8. INDEPENDENT CONTRACTOR RELATIONSHIP.
Licensee acknowledges that neither it nor any of its employees shall be considered employees of OSHWA for any purpose under any statute, rule or regulation. Licensee agrees to indemnify and hold OSHWA harmless from and defend OSHWA against any claim based upon an assertion that any of Licensee’s employees is an employee of OSHWA, including, without limitation, any claim for withholding tax, unemployment tax, social security payments, worker’s compensation or other similar taxes or payments.
9. MISCELLANEOUS PROVISIONS.
a. Governing Law. This Agreement shall be governed by and construed in accordance with the laws of California. For purposes of litigation involving this Agreement, Licensee consents to jurisdiction over its person in California.
b. Severability. Should any one or more of the provisions of this Agreement or of any agreement entered into pursuant to this Agreement be determined to be illegal or unenforceable, all other provisions of this Agreement and of each such other agreement shall be given effect separately from the provision or provisions determined to be illegal or unenforceable and shall not be affected thereby.
c. Force Majeure. If either party shall be prevented from performing any portion of this Agreement by causes beyond its control, including labor disputes, civil commotion, war, governmental regulations or controls, casualty, inability to obtain materials or services, or acts of God, such defaulting party shall be excused from performance for the period of the delay and for a reasonable time thereafter.
d. Expenses. Except as otherwise set forth in this Agreement, Licensee and OSHWA shall each bear their own expenses in connection with this Agreement and in connection with all things required to be done by and of them hereunder.

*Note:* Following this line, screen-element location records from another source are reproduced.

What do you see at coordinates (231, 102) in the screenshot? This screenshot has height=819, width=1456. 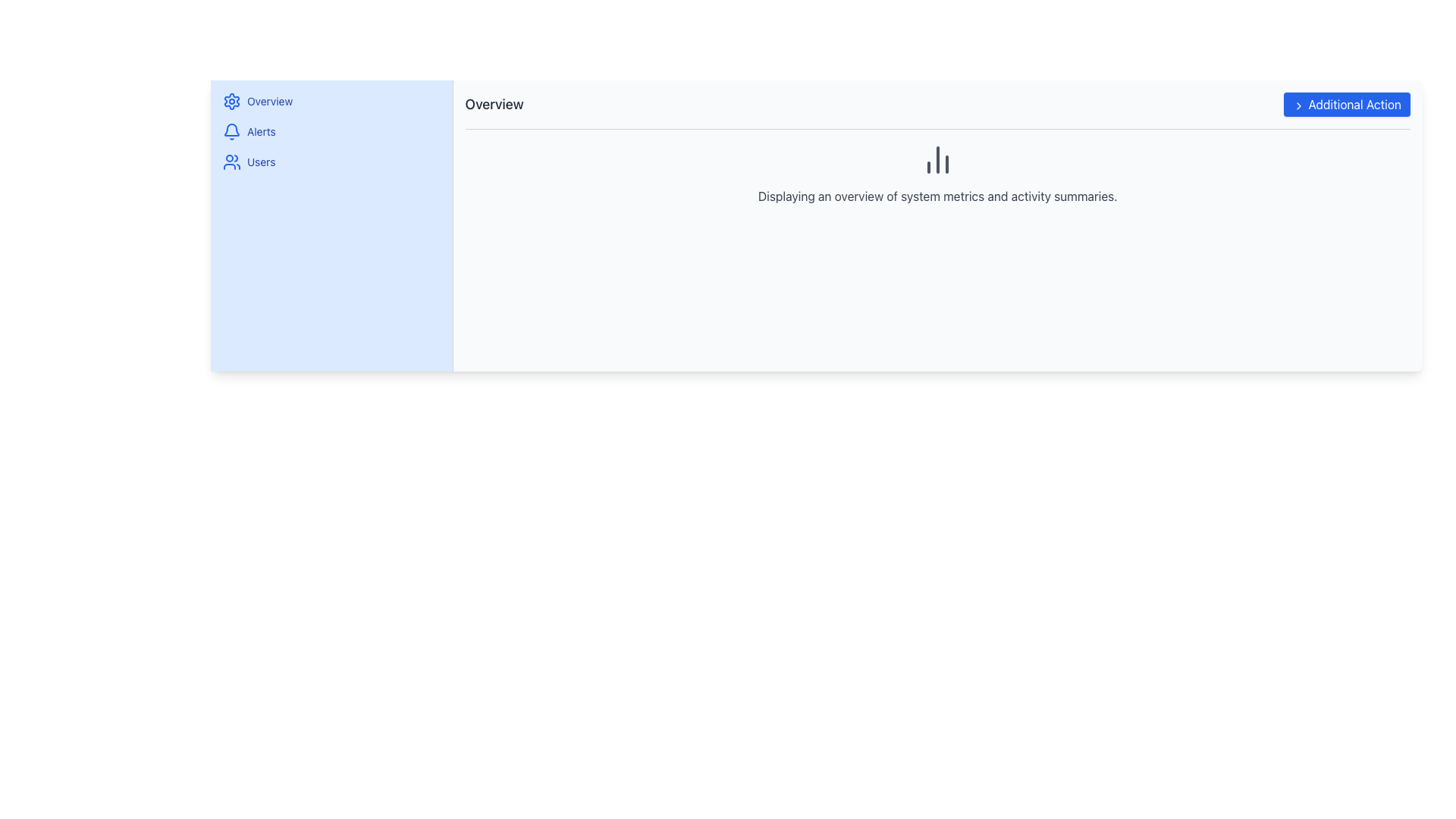 I see `the settings icon located at the navigation area` at bounding box center [231, 102].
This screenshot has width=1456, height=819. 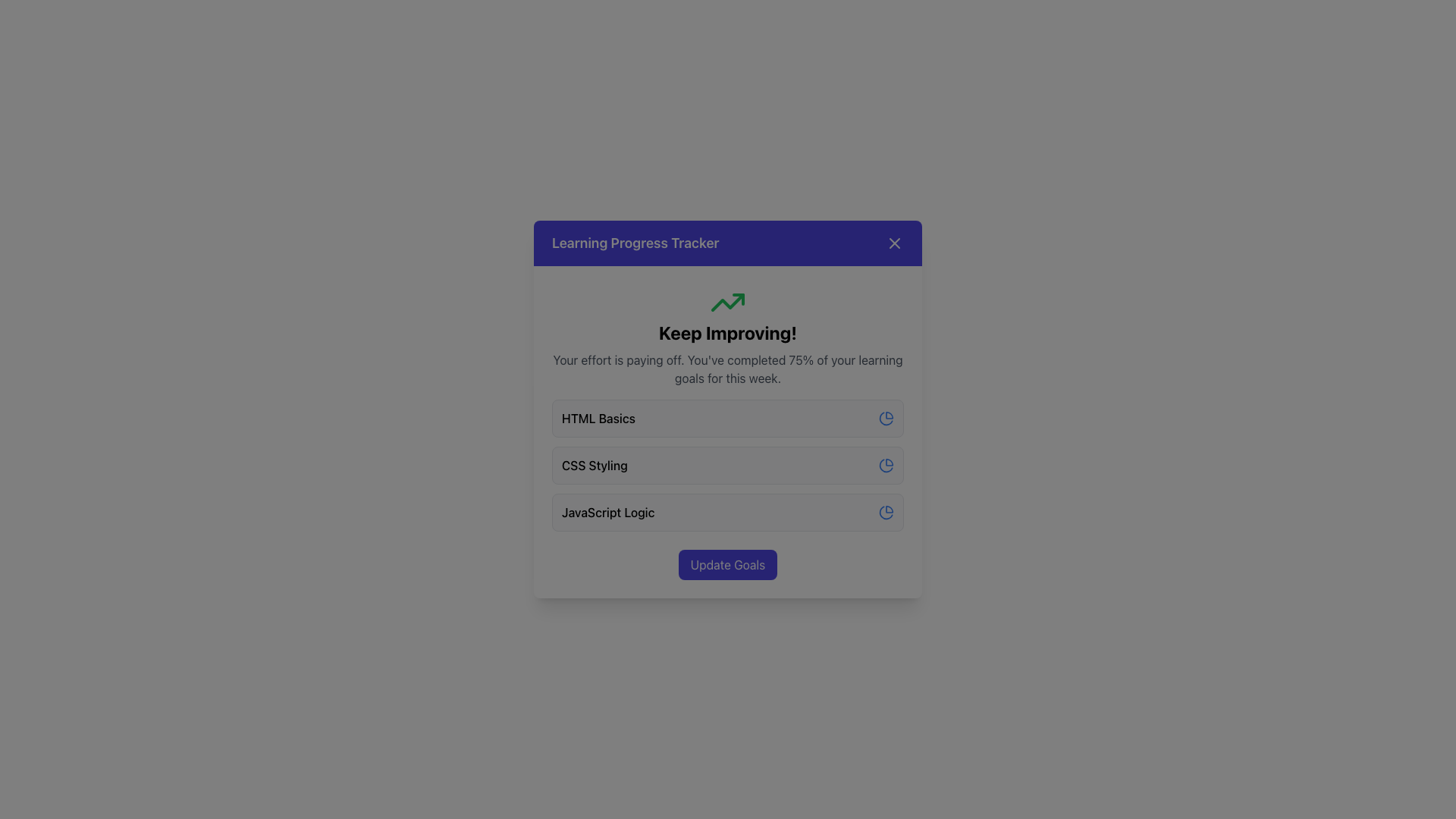 What do you see at coordinates (886, 418) in the screenshot?
I see `the icon representing 'HTML Basics' in the 'Learning Progress Tracker' interface, located to the right of the associated text` at bounding box center [886, 418].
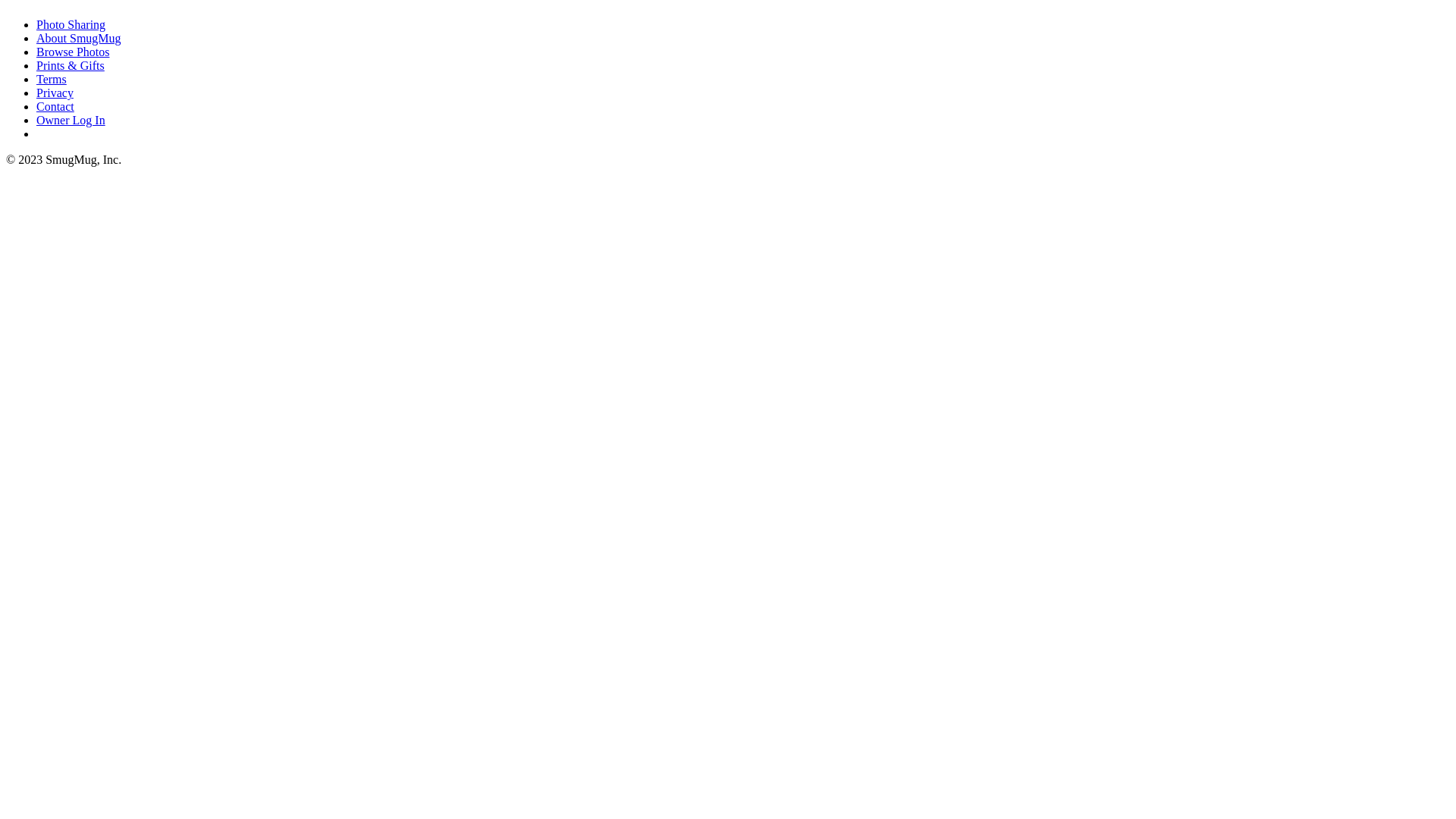  Describe the element at coordinates (36, 119) in the screenshot. I see `'Owner Log In'` at that location.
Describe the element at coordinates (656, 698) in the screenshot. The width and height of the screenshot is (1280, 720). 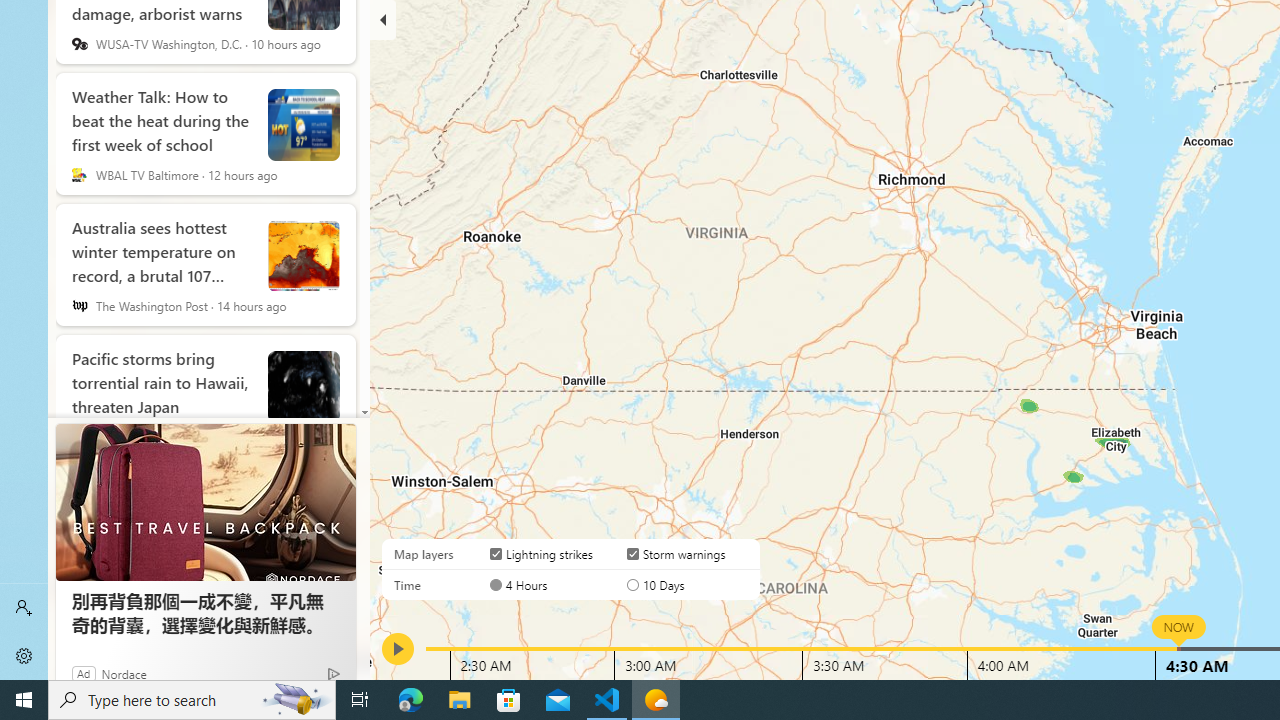
I see `'Weather - 1 running window'` at that location.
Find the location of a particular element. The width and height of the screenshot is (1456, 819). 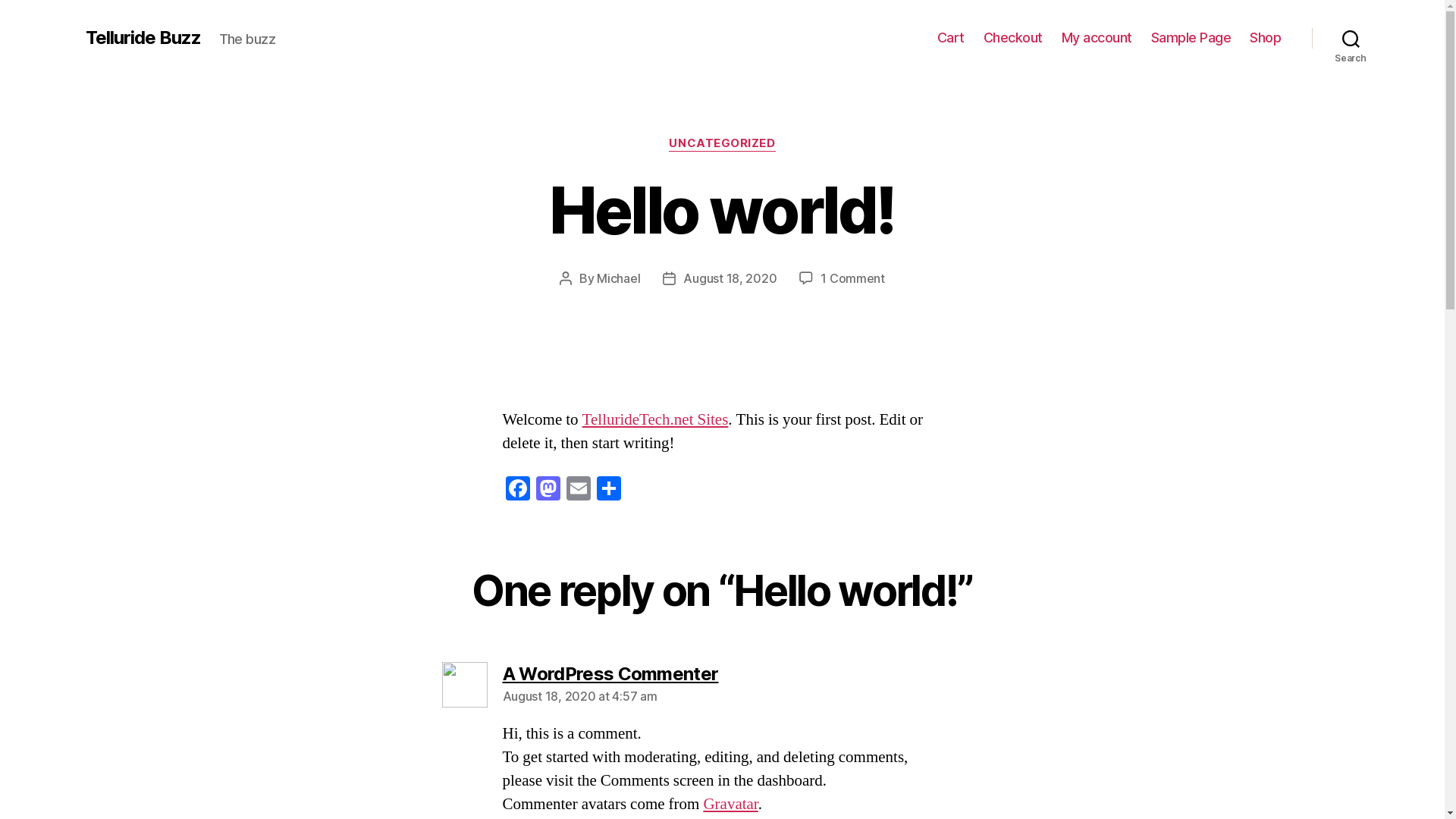

'TellurideTech.net Sites' is located at coordinates (582, 419).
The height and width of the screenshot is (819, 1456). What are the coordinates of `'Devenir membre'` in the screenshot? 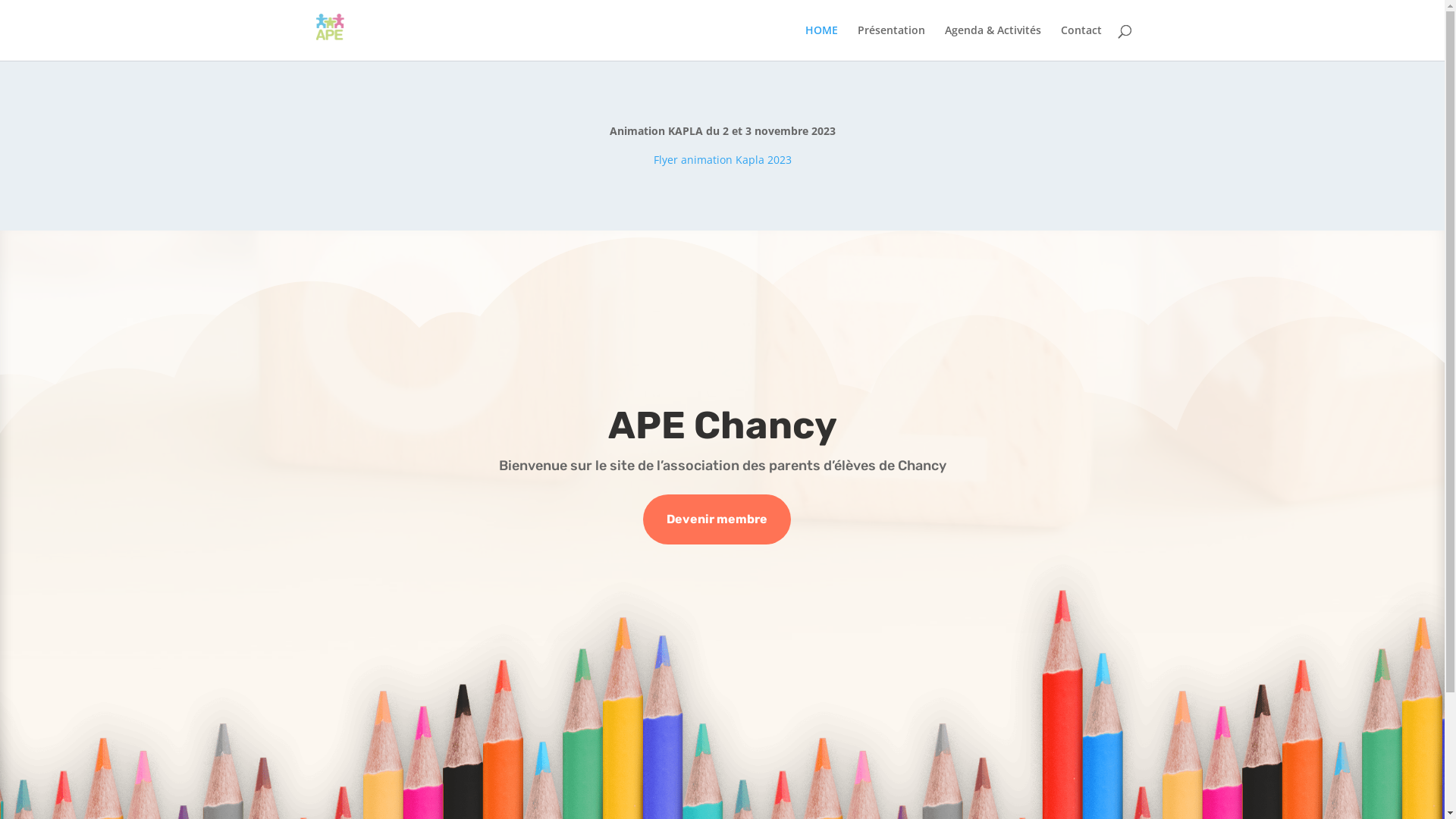 It's located at (643, 519).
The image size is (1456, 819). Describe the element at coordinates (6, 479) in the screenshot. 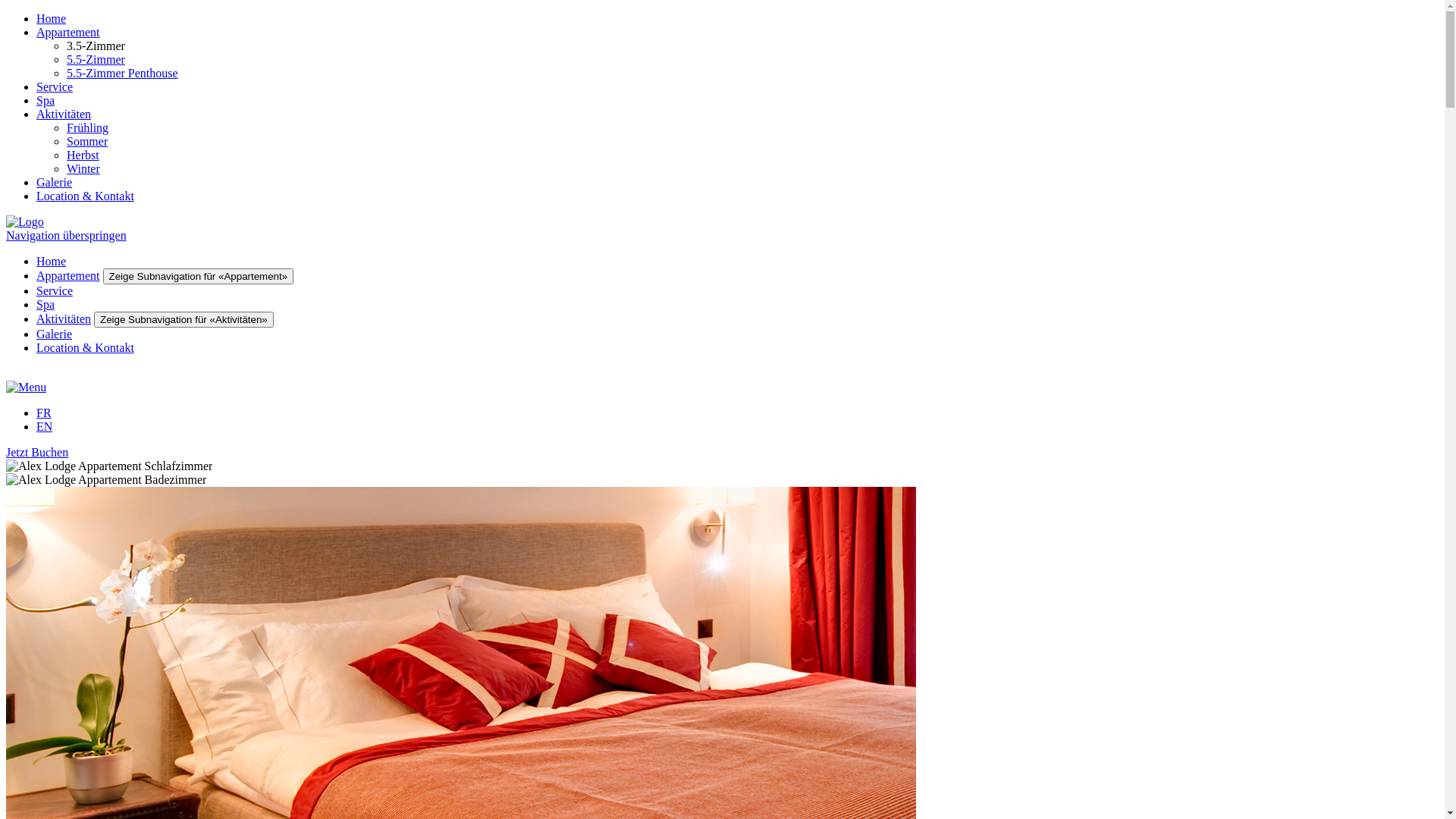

e. Attorney’s Fees. In any action between Licensee and OSHWA at law or in equity arising out of or related to this Agreement, the prevailing party shall be entitled to reasonable attorney’s fees and court costs, in addition to any other relief to which that party may be entitled.
f. Entire Agreement. Except as may otherwise be specifically provided herein, this Agreement, including any appendices and exhibits hereto, constitutes the entire agreement of the parties and all prior representations, covenants, proposals and understandings, whether written or oral, are superseded and merged herein. This Agreement may be modified or amended only by an instrument in writing executed by the parties hereto and specifically stating that is intended as a modification or amendment to this Agreement. No oral statements or representations not contained herein shall have any force or effect.
10. AGREEMENT
Licensee agrees to the terms of this agreement by completing the signup form here. OSHWA will send confirmation of this Agreement to the e-mail address provided above with instructions on how to access the Mark for use under this Agreement.